If you associate "Alberta" with shapeless flatlands, you're not alone. Within Canada, the central-western provinces are known as the country's "breadbasket" thanks to an abundance of farms and wheat fields. Worldwide, many travelers flock to more-recognizable destinations like Vancouver or Toronto. However, there is so much more to Alberta than grain silos and meadows. Some of it is simply otherworldly. Allow us to demonstrate:
1. Peyto Lake
Compared to its famous neighbors of Lake Louise and Moraine Lake, Peyto Lake is less visited and less photographed. However, it still features those same sweeping azure blue views that the mountain lakes of Alberta are known for. The reason for this is that they are fed by glacial sediment.
2. Wood Buffalo National Park
Wood Buffalo is a land of extremes. It is the largest national park in Canada, and the second largest in the world. To put it into perspective – just the park alone is bigger in area than all of Switzerland! It is also the world's largest dark sky preserve, and was once home to the world's largest record beaver dam. Inhabited by Indigenous peoples since at least the last Ice Age, it has been a national park since 1922.
3. Calgary Skyline
Did you know that Alberta is home to Canada's fourth most populated city? And that that very city has one of the largest skyscraper collections in the country? Once a sleepy oil town, Calgary experienced a boom that started in the 1980s and resulted in a huge influx in tall buildings. Even aside from natural attractions, Alberta still has plenty to offer, and a peak at the Calgary skyline is worth a stop.
4. Icefields Parkway
A journey along the Icefields Parkway is absolutely legendary! This winding road takes travellers between the resort towns of Lake Louise to Jasper. The most famous stop along the way is definitely the Columbia Icefield, the largest of its kind in the Rocky Mountains.
Earlier we may have said that Alberta is more than just its farms – but its farms are worth a mention! It is estimated that Alberta is home to 31% of the farms in Canada. There are an estimated 70,000 farmers working in the province.
6. Dinosaur Provincial Park
Badlands, in Canada? You better believe it! Dinosaur Provincial Park is found around two and a half hours from Calgary. It also happens to be one of the world's best collections of dinosaur fossils. Over history, 58 different species of dinosaurs have been discovered within the park's parameters! The park is also known for its landscape, which is unique in Canada for featuring desert features like hoodoos.
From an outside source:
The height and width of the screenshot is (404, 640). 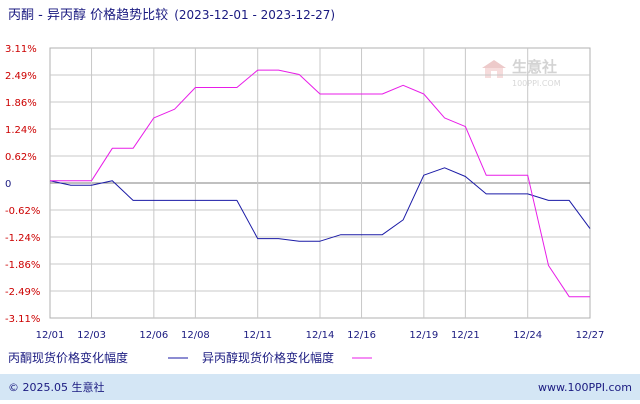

A must visit for any geology or archaeology enthusiast! Or, you know, anyone who thinks that dinosaurs are pretty cool.
7. Johnston Canyon
Johnston Canyon is a popular tourist attraction within Banff National Park. The canyon was notably formed by the process of erosion over thousands of years. It is a well-known hiking attraction, where visitors can view its multiple "ink pots", which are small pools that have a unique color as a result of being spring-fed.